BRIEF> Rewrite the records from their start through the line containing "edit is located at coordinates (1321, 28).", changing "element" to "item" and keeping everything else the same. Give only those lines.

○ ○ ○ ○ ○

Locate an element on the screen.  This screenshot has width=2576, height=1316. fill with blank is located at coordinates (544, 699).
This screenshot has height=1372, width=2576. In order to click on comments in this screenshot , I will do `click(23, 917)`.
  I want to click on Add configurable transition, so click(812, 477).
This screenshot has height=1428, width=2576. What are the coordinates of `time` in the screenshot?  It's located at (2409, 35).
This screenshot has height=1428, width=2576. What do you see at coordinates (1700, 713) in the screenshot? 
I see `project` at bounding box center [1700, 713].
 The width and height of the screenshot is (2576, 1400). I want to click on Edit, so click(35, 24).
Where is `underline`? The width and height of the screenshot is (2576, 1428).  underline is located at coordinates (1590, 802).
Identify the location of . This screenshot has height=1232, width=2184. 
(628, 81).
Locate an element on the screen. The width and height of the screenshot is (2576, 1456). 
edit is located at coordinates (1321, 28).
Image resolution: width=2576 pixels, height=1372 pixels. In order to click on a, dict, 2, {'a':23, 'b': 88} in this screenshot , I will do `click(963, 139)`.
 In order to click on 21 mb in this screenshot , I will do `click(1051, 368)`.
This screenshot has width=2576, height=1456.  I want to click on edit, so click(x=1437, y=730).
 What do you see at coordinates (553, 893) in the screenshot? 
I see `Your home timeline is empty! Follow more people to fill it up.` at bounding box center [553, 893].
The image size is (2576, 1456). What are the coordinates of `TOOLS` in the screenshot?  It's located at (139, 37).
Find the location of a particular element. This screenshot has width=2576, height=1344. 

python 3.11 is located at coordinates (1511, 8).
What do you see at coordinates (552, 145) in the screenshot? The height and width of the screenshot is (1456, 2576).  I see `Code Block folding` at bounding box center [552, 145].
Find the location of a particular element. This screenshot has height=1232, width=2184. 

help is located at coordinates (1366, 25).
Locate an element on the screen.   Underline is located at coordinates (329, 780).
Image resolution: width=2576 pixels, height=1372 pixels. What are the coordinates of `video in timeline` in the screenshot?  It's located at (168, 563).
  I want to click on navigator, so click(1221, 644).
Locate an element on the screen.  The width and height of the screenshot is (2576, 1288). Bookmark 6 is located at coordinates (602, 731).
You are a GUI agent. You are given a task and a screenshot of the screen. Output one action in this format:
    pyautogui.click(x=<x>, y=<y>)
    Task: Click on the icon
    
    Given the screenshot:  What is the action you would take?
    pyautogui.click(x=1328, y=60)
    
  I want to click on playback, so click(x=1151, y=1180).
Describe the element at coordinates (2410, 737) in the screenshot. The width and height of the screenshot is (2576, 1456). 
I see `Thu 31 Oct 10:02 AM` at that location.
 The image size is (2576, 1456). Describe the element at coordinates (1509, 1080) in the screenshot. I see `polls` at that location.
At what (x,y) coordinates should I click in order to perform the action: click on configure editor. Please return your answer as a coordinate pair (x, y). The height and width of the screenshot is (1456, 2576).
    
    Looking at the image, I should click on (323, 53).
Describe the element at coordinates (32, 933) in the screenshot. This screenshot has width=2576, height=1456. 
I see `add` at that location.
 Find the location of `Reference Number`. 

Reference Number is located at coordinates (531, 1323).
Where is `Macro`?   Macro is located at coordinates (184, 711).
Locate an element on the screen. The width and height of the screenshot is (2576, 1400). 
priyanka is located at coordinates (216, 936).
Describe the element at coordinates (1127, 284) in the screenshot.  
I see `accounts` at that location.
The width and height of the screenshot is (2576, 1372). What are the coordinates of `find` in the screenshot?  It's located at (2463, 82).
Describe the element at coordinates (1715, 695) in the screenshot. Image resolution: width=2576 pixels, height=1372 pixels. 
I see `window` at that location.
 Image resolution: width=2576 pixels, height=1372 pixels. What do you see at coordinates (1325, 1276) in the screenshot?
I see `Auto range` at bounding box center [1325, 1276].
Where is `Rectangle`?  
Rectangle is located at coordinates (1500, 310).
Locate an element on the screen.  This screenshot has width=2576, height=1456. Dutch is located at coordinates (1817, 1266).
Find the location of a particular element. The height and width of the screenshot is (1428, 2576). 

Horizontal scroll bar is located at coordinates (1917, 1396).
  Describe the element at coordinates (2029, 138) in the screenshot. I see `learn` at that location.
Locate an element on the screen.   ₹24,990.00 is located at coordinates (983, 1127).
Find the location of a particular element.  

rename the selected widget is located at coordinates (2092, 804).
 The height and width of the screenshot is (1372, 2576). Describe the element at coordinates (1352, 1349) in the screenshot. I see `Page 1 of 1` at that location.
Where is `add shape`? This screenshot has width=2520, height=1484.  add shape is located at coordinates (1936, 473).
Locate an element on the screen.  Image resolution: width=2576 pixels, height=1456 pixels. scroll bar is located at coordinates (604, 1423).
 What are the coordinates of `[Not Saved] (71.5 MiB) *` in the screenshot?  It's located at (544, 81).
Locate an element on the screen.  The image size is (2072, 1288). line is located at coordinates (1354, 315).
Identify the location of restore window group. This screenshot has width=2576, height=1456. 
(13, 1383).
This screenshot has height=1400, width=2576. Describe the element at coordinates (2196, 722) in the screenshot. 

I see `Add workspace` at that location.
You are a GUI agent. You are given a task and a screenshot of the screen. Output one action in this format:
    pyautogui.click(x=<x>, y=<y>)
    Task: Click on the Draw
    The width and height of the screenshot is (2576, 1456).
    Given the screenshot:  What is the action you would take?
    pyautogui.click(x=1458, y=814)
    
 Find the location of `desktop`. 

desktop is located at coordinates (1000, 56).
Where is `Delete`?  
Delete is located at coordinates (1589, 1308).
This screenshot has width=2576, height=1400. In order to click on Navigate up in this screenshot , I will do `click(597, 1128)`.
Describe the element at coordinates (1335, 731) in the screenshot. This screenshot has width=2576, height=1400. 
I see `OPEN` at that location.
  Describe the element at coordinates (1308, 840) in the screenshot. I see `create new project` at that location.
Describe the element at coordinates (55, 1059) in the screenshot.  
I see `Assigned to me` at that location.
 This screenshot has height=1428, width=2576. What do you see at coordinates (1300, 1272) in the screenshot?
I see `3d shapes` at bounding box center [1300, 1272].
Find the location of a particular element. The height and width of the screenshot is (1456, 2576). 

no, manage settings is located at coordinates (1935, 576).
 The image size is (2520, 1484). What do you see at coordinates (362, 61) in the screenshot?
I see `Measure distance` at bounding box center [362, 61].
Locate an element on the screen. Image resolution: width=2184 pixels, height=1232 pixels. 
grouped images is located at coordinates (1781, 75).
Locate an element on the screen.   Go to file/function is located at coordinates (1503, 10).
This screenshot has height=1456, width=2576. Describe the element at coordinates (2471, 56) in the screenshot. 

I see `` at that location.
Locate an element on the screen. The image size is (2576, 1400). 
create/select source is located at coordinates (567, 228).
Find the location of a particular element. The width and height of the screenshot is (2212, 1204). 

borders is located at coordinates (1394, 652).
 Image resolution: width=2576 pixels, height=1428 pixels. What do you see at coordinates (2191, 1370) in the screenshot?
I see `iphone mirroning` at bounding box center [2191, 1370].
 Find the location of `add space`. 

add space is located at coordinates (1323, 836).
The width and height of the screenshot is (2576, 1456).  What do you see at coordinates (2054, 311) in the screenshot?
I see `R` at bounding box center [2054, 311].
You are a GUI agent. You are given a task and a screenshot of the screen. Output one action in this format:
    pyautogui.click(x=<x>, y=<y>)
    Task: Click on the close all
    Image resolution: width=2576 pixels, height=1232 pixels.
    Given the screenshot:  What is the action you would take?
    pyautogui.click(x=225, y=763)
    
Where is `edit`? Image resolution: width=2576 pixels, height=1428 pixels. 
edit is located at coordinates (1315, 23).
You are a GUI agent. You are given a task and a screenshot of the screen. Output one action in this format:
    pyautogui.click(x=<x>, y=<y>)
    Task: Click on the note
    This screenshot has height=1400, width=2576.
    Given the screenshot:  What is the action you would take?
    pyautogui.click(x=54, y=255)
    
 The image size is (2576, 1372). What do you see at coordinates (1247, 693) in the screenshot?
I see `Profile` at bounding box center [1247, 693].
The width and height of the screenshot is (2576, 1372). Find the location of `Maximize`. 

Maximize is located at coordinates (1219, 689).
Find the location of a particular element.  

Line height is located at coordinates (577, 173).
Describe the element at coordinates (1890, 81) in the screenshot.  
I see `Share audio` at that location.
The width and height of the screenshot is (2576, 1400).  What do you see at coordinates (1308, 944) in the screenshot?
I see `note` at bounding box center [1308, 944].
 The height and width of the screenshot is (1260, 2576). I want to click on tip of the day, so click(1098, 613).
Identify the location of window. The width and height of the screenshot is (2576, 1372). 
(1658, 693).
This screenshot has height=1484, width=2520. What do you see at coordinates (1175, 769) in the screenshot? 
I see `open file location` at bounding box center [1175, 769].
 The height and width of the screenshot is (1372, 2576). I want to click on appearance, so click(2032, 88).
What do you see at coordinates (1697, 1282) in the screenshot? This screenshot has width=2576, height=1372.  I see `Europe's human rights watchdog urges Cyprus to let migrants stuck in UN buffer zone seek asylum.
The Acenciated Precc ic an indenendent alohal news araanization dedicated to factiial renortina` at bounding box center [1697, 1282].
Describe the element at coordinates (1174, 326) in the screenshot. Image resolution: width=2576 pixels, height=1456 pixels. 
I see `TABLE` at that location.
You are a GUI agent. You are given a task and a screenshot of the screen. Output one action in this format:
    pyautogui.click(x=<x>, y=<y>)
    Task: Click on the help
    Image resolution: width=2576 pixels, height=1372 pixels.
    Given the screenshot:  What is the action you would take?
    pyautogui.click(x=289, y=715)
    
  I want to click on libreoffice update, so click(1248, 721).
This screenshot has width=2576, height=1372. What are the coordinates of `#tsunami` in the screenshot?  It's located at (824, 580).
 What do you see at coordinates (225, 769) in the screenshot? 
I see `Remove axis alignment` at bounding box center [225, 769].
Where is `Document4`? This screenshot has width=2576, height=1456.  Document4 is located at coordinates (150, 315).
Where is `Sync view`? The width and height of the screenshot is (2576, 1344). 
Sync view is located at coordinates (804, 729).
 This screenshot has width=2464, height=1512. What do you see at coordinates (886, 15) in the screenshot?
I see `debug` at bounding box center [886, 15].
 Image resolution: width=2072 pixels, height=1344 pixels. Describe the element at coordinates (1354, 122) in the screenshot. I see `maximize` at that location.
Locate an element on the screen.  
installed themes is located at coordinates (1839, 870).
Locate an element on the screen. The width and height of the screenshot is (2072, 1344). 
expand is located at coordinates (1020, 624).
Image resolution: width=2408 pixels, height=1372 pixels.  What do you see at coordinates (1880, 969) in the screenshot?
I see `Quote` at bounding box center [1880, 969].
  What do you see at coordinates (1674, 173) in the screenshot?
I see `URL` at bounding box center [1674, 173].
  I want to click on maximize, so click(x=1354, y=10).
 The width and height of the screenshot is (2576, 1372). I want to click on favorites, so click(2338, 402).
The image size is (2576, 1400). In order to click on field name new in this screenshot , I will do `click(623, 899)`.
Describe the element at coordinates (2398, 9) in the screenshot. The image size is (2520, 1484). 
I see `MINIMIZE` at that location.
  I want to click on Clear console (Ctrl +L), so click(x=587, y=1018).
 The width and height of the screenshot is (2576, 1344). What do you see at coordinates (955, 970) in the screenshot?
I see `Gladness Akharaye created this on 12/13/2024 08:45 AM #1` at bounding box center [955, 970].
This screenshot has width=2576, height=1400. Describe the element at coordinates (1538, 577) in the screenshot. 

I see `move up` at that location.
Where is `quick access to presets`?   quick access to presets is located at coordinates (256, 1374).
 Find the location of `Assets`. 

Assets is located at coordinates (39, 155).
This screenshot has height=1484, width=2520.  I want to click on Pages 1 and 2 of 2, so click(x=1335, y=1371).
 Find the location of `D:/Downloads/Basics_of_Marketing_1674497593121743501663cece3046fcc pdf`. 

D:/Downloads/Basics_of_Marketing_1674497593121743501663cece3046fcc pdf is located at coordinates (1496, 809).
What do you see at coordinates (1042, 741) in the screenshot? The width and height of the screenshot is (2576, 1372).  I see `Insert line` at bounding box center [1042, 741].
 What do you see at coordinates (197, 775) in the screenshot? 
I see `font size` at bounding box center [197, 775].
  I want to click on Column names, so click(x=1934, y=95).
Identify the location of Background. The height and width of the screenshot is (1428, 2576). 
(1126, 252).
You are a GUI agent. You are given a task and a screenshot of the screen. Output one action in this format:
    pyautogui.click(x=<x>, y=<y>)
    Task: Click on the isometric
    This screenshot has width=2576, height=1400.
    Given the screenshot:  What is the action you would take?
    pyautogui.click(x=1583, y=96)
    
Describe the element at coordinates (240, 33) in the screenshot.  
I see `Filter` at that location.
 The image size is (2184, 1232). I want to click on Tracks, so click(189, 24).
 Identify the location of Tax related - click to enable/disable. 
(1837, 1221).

○ ○ ○ ○ ○

EXPECTED OUTPUT>
Locate an item on the screen.  This screenshot has width=2576, height=1316. fill with blank is located at coordinates (544, 699).
This screenshot has height=1372, width=2576. In order to click on comments in this screenshot , I will do `click(23, 917)`.
  I want to click on Add configurable transition, so click(812, 477).
This screenshot has height=1428, width=2576. What are the coordinates of `time` in the screenshot?  It's located at (2409, 35).
This screenshot has height=1428, width=2576. What do you see at coordinates (1700, 713) in the screenshot? 
I see `project` at bounding box center [1700, 713].
 The width and height of the screenshot is (2576, 1400). I want to click on Edit, so click(35, 24).
Where is `underline`? The width and height of the screenshot is (2576, 1428).  underline is located at coordinates (1590, 802).
Identify the location of . This screenshot has height=1232, width=2184. 
(628, 81).
Locate an item on the screen. The width and height of the screenshot is (2576, 1456). 
edit is located at coordinates (1321, 28).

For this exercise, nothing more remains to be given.